ArchiveBox-compatible plugin suite (hooks, configs, binaries manifests)

Project description

ArchiveBox Plugin Marketplace

[!TIP] ➡️ View The Live Gallery 🌠

ArchiveBox-compatible plugin suite (hooks and config schemas).

This package contains only the plugins, to run them use abx-dl or archivebox.

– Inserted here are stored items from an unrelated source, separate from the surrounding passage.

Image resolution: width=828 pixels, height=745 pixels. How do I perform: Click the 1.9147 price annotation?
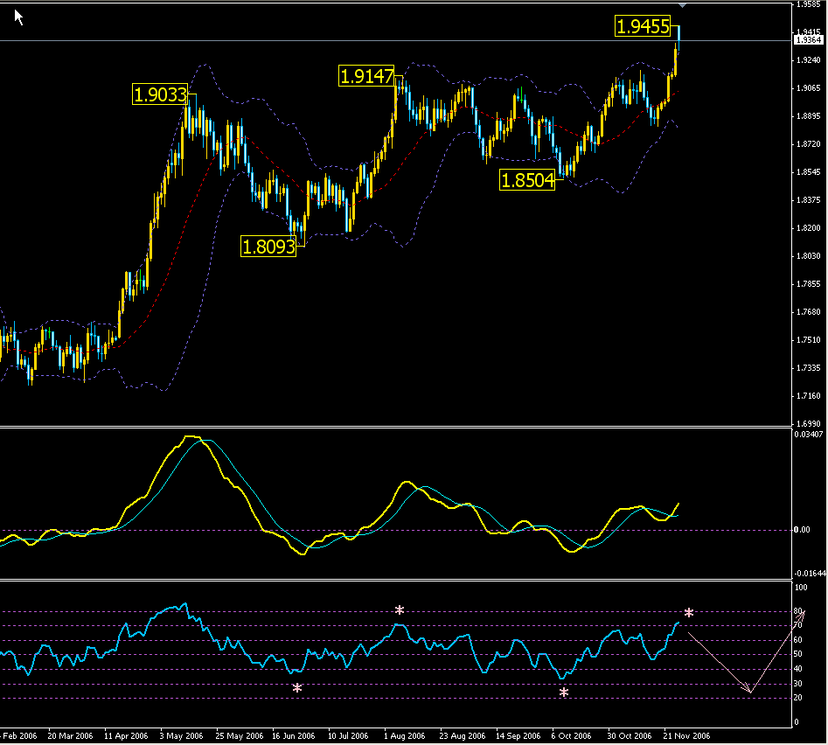click(x=367, y=77)
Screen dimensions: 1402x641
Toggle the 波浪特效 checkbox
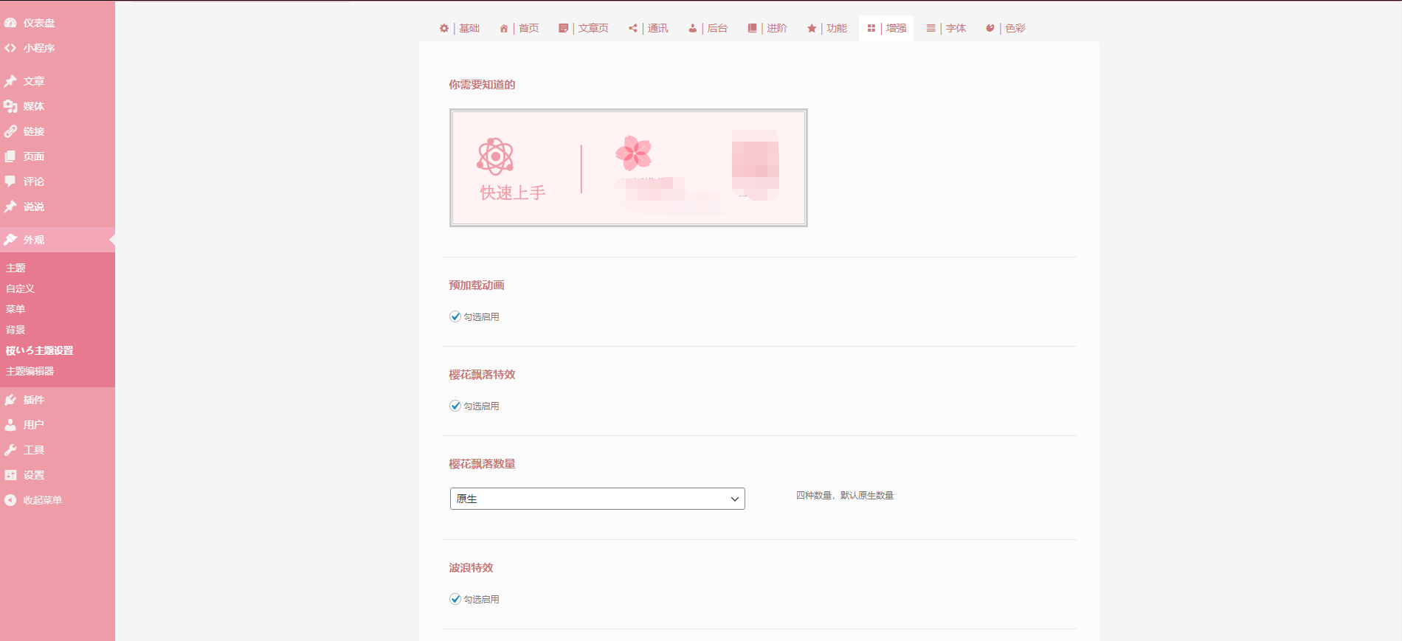tap(455, 599)
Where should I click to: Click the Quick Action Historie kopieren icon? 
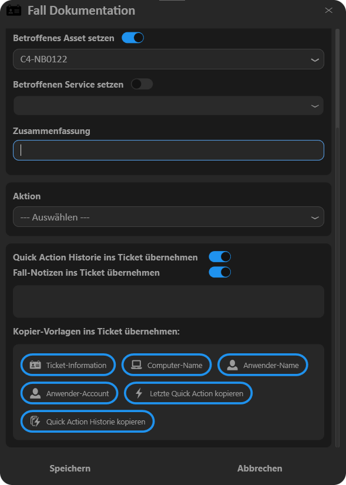click(35, 422)
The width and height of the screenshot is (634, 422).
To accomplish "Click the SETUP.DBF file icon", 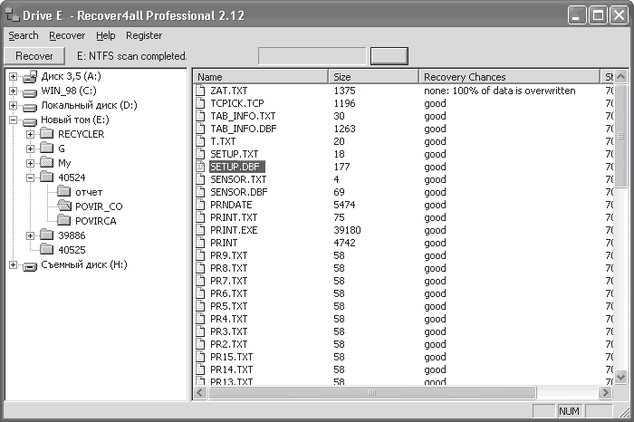I will pos(200,167).
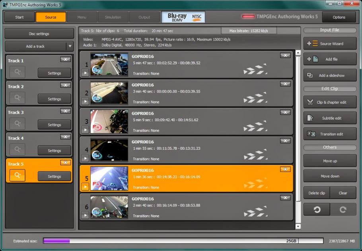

Screenshot 2026-03-11 at 6 53 03 AM

Usage

Tools like abx-dl and ArchiveBox can discover plugins from this package without symlinks or environment-variable tricks.

Plugin Contract

Directory layout

Each plugin lives under plugins/<name>/ and may include:

  • config.json config schema
  • config.json > required_binaries binary dependency declarations (optional)
  • on_BinaryRequest__... binary provider hooks (optional) - resolve/install one requested binary and emit Binary
  • on_CrawlSetup__... crawl setup hook scripts (optional) - shared setup/process startup, emit no stdout JSONL records
  • on_Snapshot__... per-snapshot hooks - emit ArchiveResult and may also emit Snapshot / Tag

Hooks run with:

  • SNAP_DIR = base snapshot directory (default: .)
  • CRAWL_DIR = base crawl directory (default: .)
  • Snapshot hook output = SNAP_DIR/<plugin>/...
  • Crawl hook output = CRAWL_DIR/<plugin>/...
  • Other plugin outputs can be read via ../<other-plugin>/... from your own output dir

Key environment variables

  • SNAP_DIR - base snapshot directory (default: .)
  • CRAWL_DIR - base crawl directory (default: .)
  • LIB_DIR - binaries/tools root (default: ~/.config/abx/lib)
  • PERSONAS_DIR - persona profiles root (default: ~/.config/abx/personas)
  • ACTIVE_PERSONA - persona name (default: Default)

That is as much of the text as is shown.